Thanks for this question! I'll give a short answer now and, if the same question comes up again, a longer one in the AMA.
First, I should note that I am not wedded to the idea that all of the Quran comes from the Prophet Muhammad, active in Mecca and Medina. I think the (vast) majority of the text does come from his revelatory corpus, but there is a possibility that some of the verses stem from different contexts (though I do not think this is necessarily the preferred solution).

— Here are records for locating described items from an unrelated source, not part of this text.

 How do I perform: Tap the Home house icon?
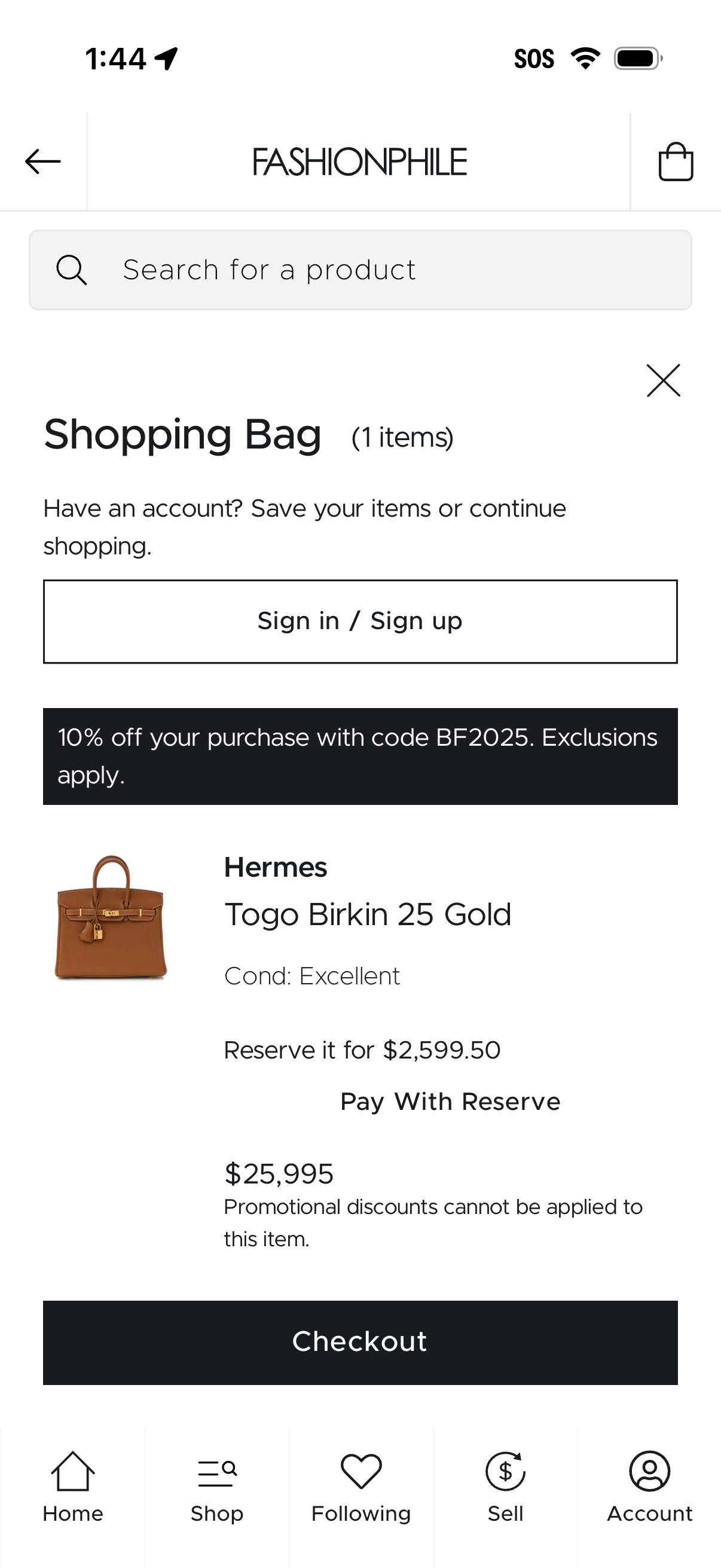(x=73, y=1471)
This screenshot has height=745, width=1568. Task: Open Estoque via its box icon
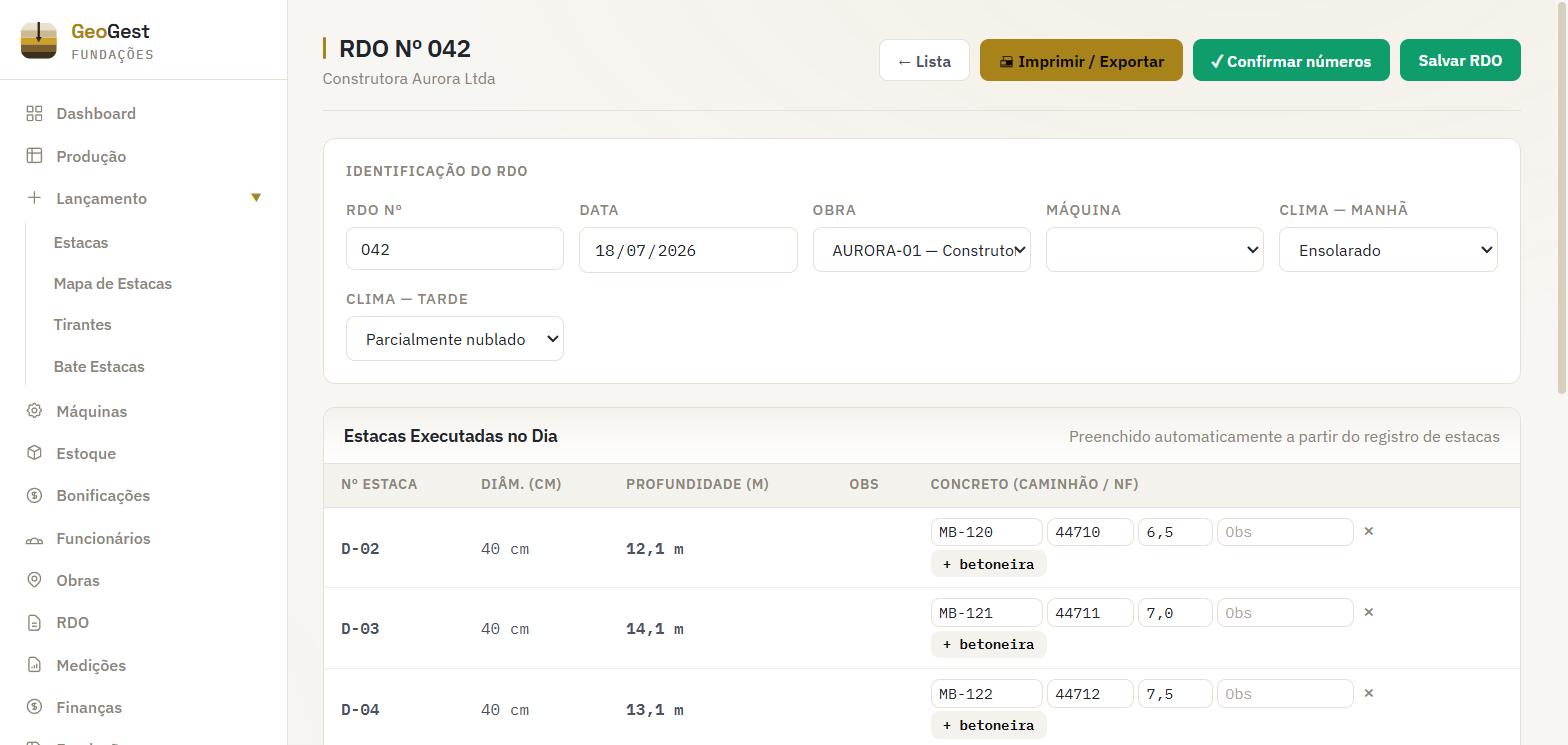click(x=34, y=453)
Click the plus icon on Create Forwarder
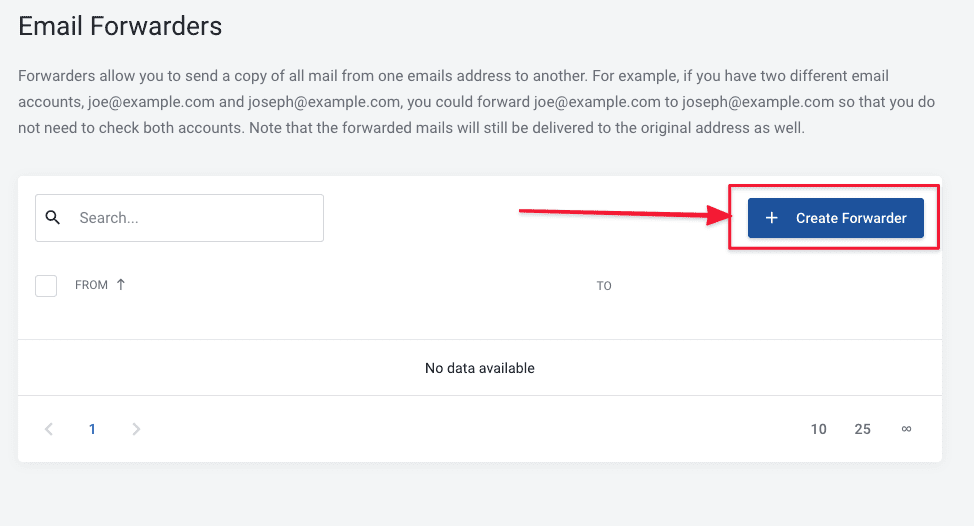Image resolution: width=974 pixels, height=526 pixels. pyautogui.click(x=771, y=218)
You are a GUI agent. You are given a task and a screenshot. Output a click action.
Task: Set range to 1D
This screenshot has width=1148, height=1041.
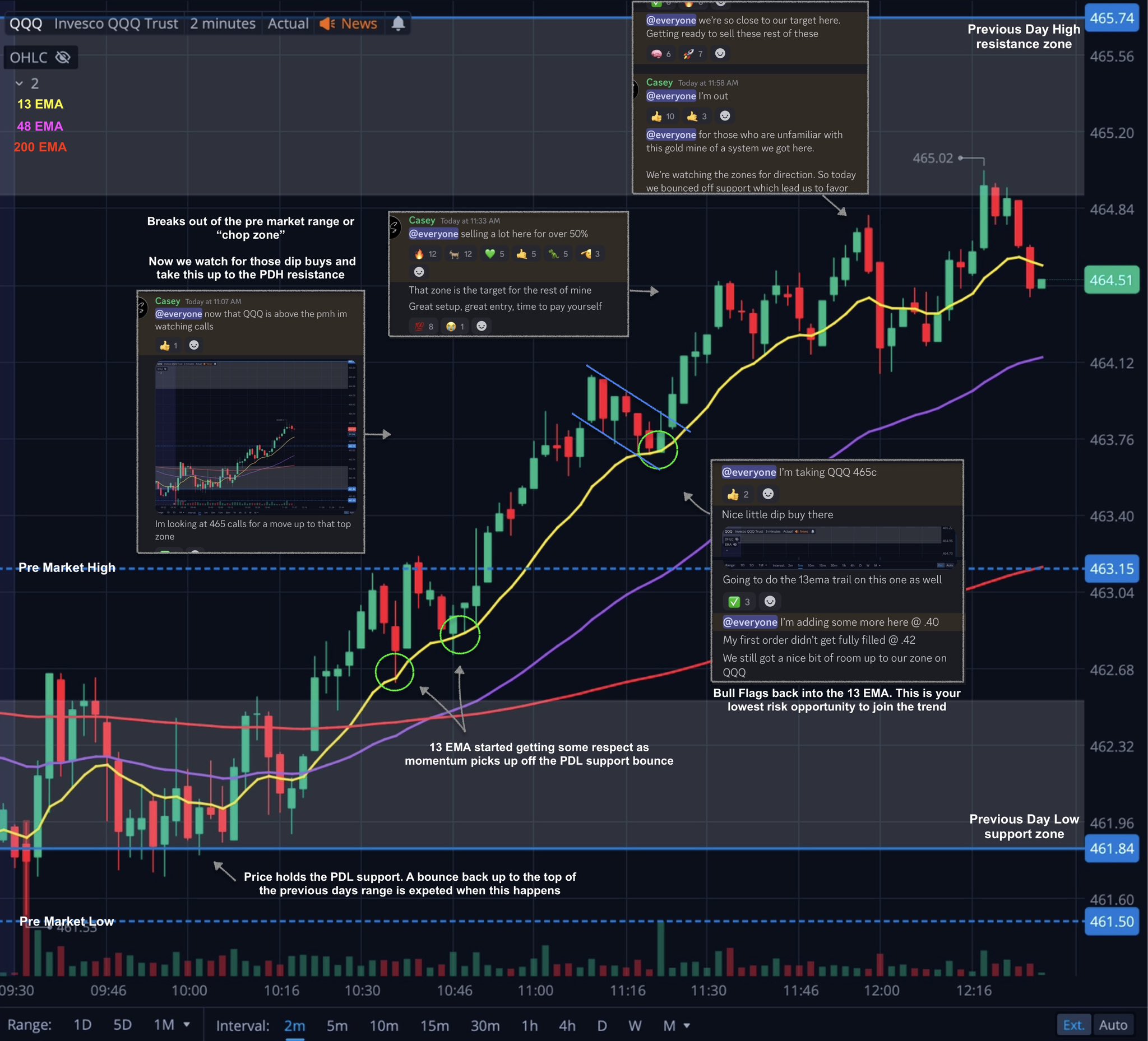(x=82, y=1025)
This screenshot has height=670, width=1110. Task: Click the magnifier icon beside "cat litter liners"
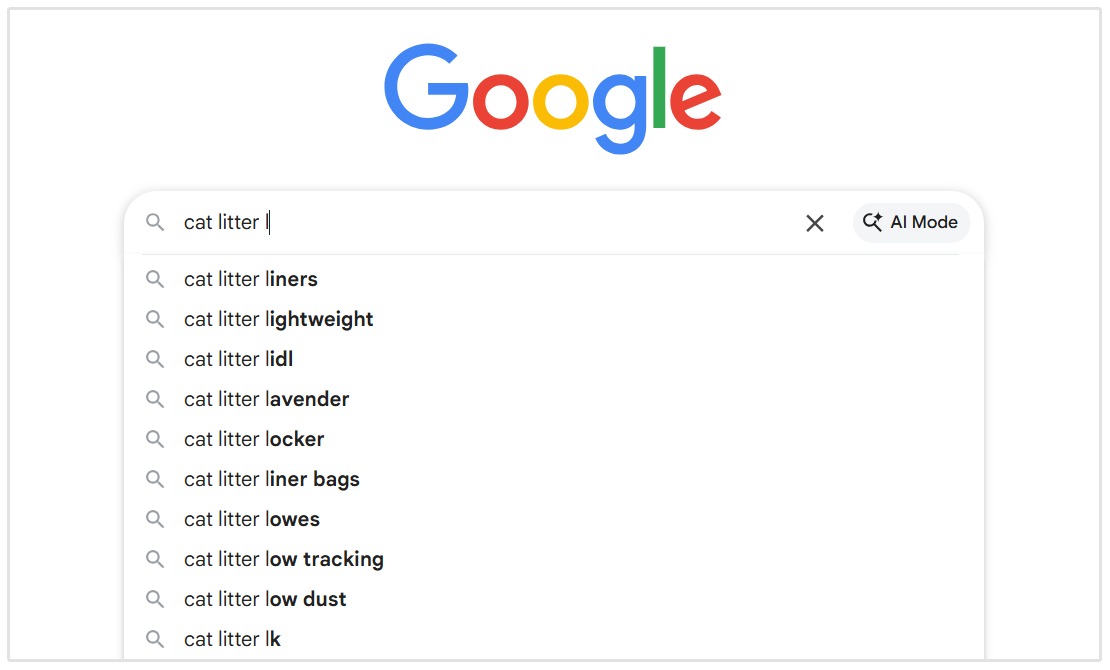point(155,279)
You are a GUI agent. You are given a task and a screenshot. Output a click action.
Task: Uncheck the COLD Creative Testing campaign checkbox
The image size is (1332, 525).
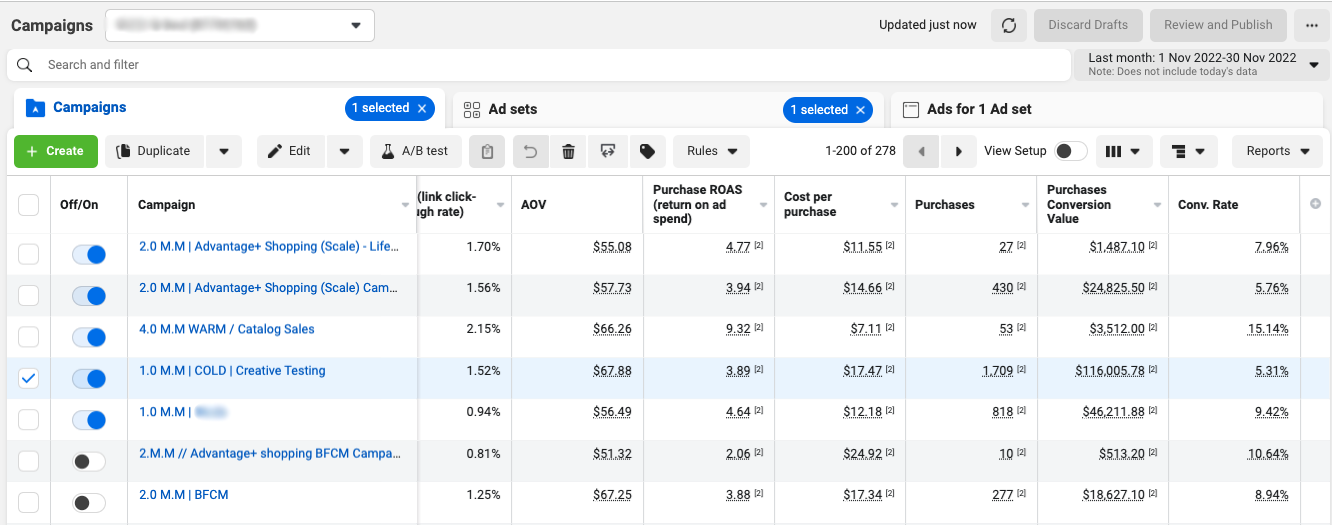point(29,378)
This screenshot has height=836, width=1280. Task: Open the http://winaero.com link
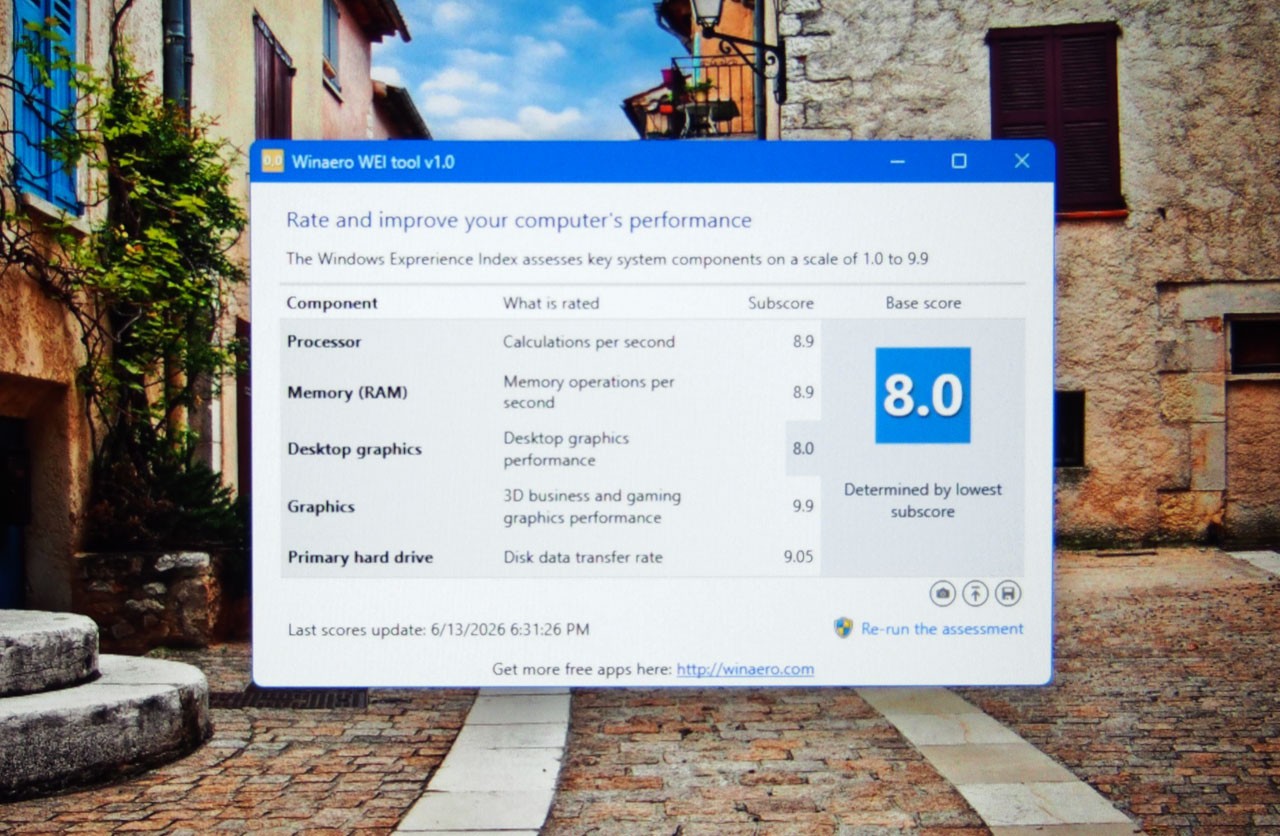click(x=745, y=670)
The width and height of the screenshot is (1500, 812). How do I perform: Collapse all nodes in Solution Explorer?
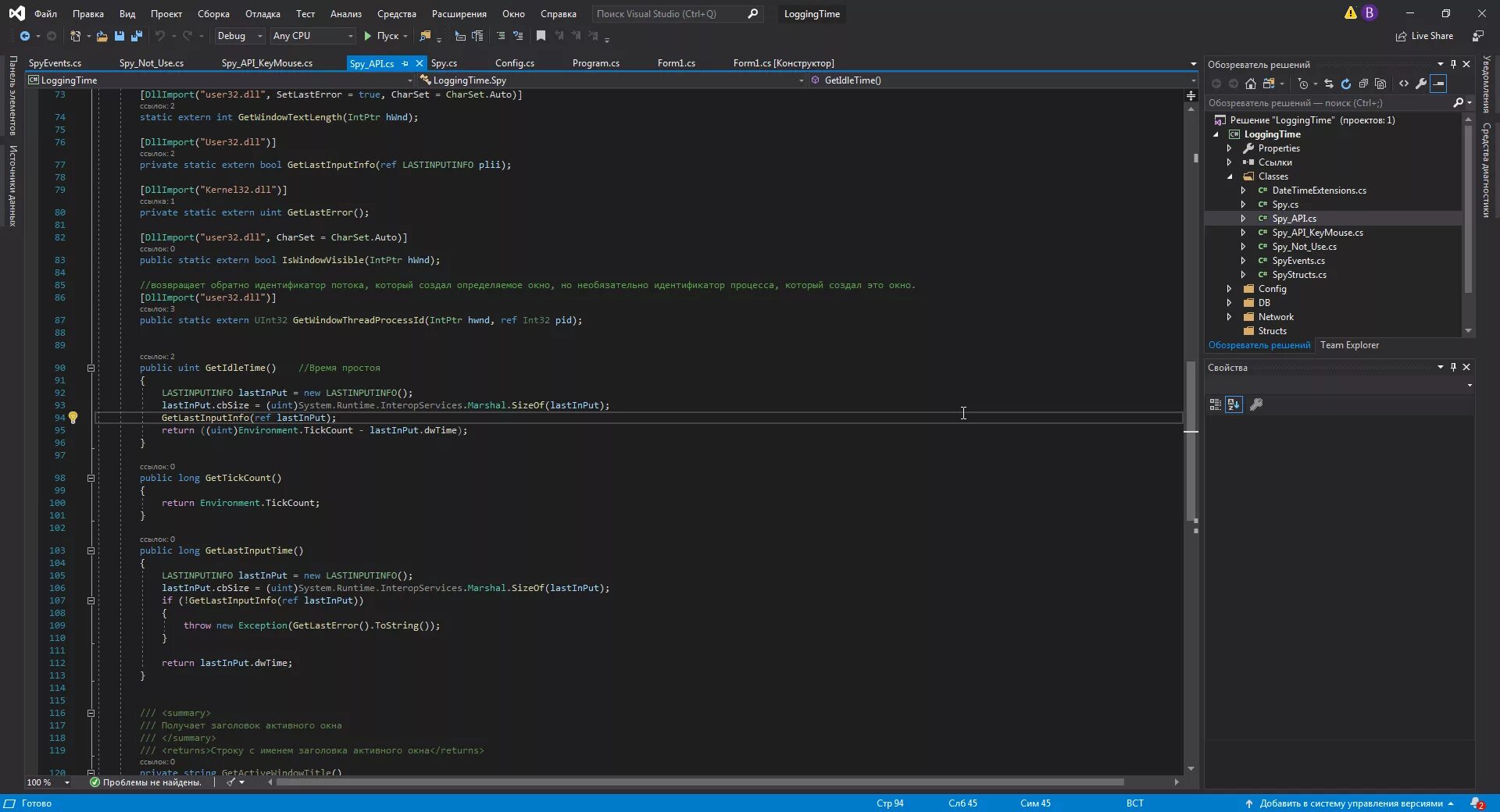pos(1364,84)
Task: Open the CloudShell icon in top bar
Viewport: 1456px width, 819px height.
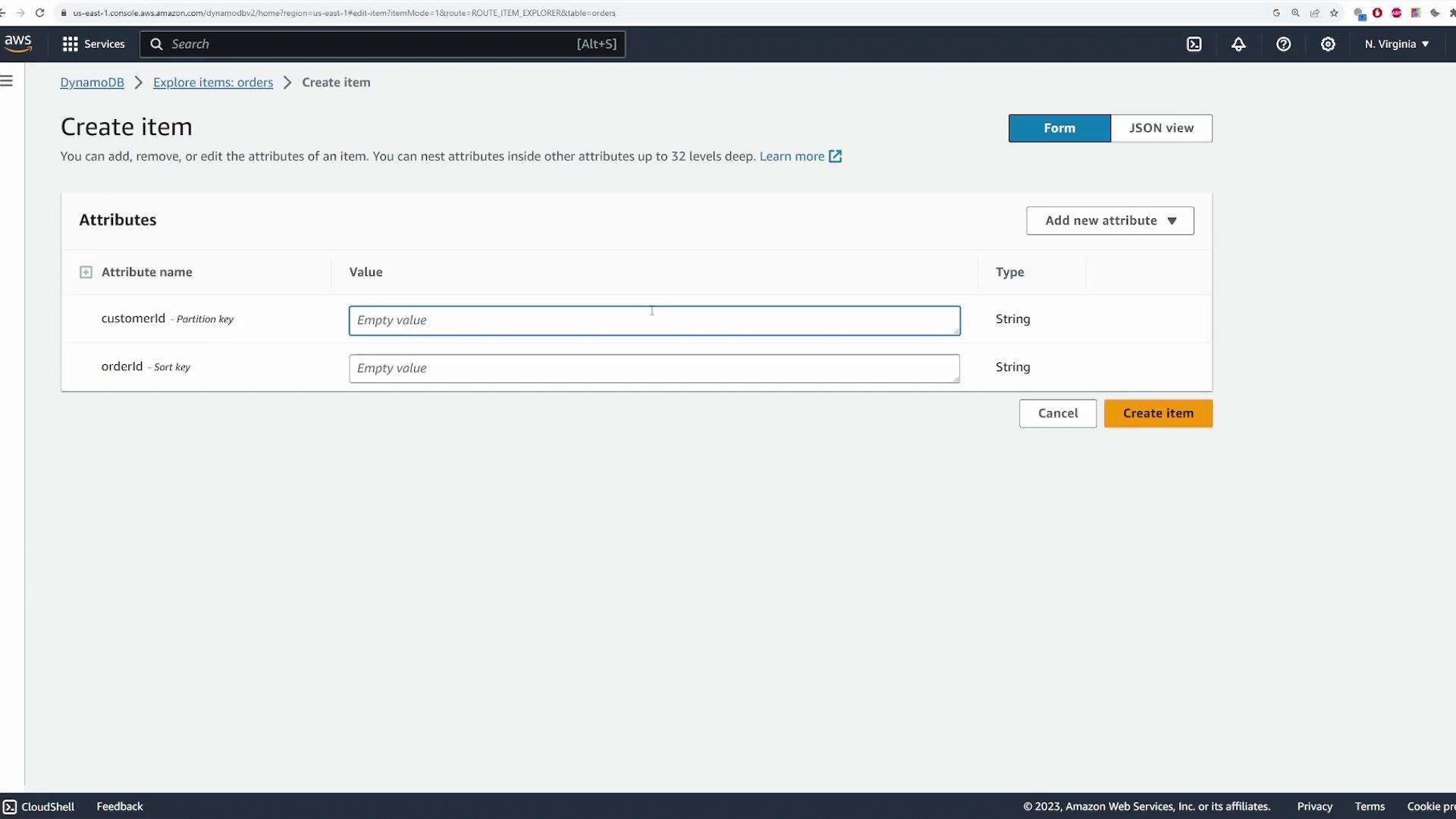Action: pyautogui.click(x=1194, y=44)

As regards Q 37:136-137, I've always read it in tandem with other verses where the audience is told to remember and reflect on past people who did not believe and were destroyed (e.g., 7:73-96); also, the ruins/earlier living places of those by-gone peoples are told to be (rather vaguely) around the believers (Q. 14:45). I am thinking of, in particular, Hegra / Mada'in Salih, in northern Hijaz, which was (as far as I know) abandoned by the time of Muhammad. The place and its ruins would have been an imposing sight to the people (as it still is) -- in the Qur'an, it is mentioned as Thamud's place, but it and similar ruins might have also been connected to other by-gone people known from the Biblical or local lore. I do not think that Q 37:137-138 means that the Meccans would have passed, specifically, (the purported ruins of) Sodom and Gomorrah, but simply says that the people of Mecca have certainly seen ruins in, probably, Hijaz.
As for agriculture in the Quran (mentioned by Crone and, following her, Shoemaker, on the basis of, e.g., Q. 36:33–34, 56:63–64, 2:261, and 6:136–45), I think it's, in fact, a red herring. Patricia Crone is one of my favourite scholars of all time, but I think she got several things wrong, this being one of them. It is quite true that agriculture is not possible in Mecca, because there's neither rain nor an oasis, but one does not have to go further than Ta'if to come to a settlement where there is enough rainfall to cultivate, at least, barley (see Miller's treatment and map). Medina, an oasis town, was famous for its palm-groves, which feature here and there in pre-Islamic poetry. In any case, produce was naturally imported to Mecca; it's not like the people there were eating sand. Olives (mentioned in a few Quranic verses) could be imported from Yemen or Syria. Unfortunately, at the moment, I do not have time to (re)read all the agriculture-related Quranic verses (might do it for the AMA if someone brings this up anew), but my sense is that most verses do not, pace Crone and Shoemaker, say that the audience of the Quranic revelations labor in fields themselves; the Quran simply notes that the audience is familiar with different types of produce, which I do not think presents much of historical problem (as discussed in the preceding), even if we suppose that those verses were proclaimed in Mecca or Medina.